About First Trimester Bleeding
Bleeding is fairly common, occurring in 20 to 30 percent of pregnancies in the first trimester, and does not always mean there is a problem, according to the American Pregnancy Association. If you are bleeding, wear a pad so that you can monitor how much you are bleeding and what the blood looks like. Never use a tampon while pregnant. If you are bleeding, you should not douche or have sexual intercourse. Some causes of bleeding that are of minor concern are due to implantation bleeding, which causes light spotting, an infection in the pelvic cavity or urinary tract, or after intercourse. If you are bleeding after intercourse, discuss this with your doctor before having any more intercourse.

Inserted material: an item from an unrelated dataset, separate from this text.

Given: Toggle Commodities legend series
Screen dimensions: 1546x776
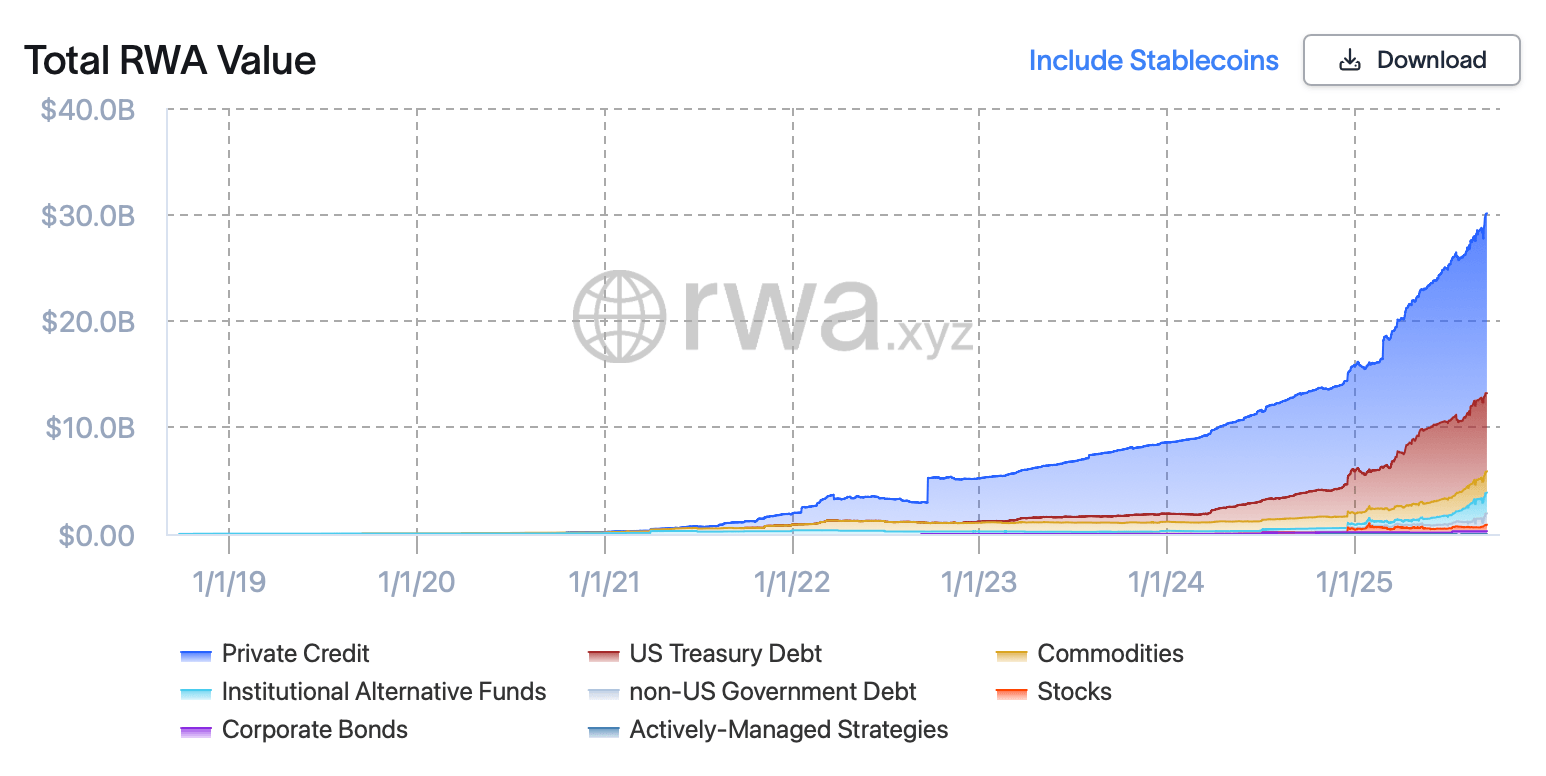Looking at the screenshot, I should coord(1110,654).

Most Common Cause of Problem Bleeding Early On
Bleeding in your first trimester could signal a miscarriage. This happens about half the time when there is bleeding during the first 12 weeks, according to the American Pregnancy Association. Signs of a miscarriage include bleeding, cramping (like menstrual cramps, but stronger) and tissue passing through the vagina. A miscarriage is the body’s way of dealing with a problem pregnancy, and you cannot do much to prevent one. Chromosomal problems that develop when the embryo grows are the usual reason women have miscarriages. This has nothing to do with the parents at all, according to MayoClinic.com. More rarely, the mother’s health is the reason, such as if she has uncontrolled diabetes, thyroid disease, infections or hormonal problems.
Additional Early Bleeding Problems
An ectopic pregnancy is one where the fertilized egg implants outside the uterus. These pregnancies cannot proceed. Symptoms are vaginal bleeding and abdominal pain. Call your doctor if this happens to you. A molar pregnancy happens when the placenta develops into an abnormal mass, according to MayoClinic.com. Blood with a molar pregnancy looks dark brown to bright red. Other symptoms include severe nausea, vomiting, passage of grape-like cysts and pelvic pain. Consult your doctor immediately.
About Second Trimester Bleeding
If you bleed at all during the second or third trimesters, call your doctor. Bleeding this late into the pregnancy could pose a threat to you or your baby, according to the American Pregnancy Association. Placenta previa causes severe vaginal bleeding and happens when the placenta attaches to the lower part of the uterus and covers the cervix. Your doctor can determine if you have this by doing an ultrasound. You may be on bed rest until time for delivery. You may be able to deliver vaginally. Otherwise, you will have a C-section.
Placental abruption occurs when the placenta detaches from the uterus, either partially or completely. Symptoms are vaginal bleeding, uterine contractions and back pain. This situation requires emergency care.
Normal or Not?
Bleeding may also be a sign that you are in preterm labor. If you have bloody, watery, mucus-like discharge before your 37th week, you should see your doctor immediately, because labor is happening too soon. After week 37, this type of bloody show is normal.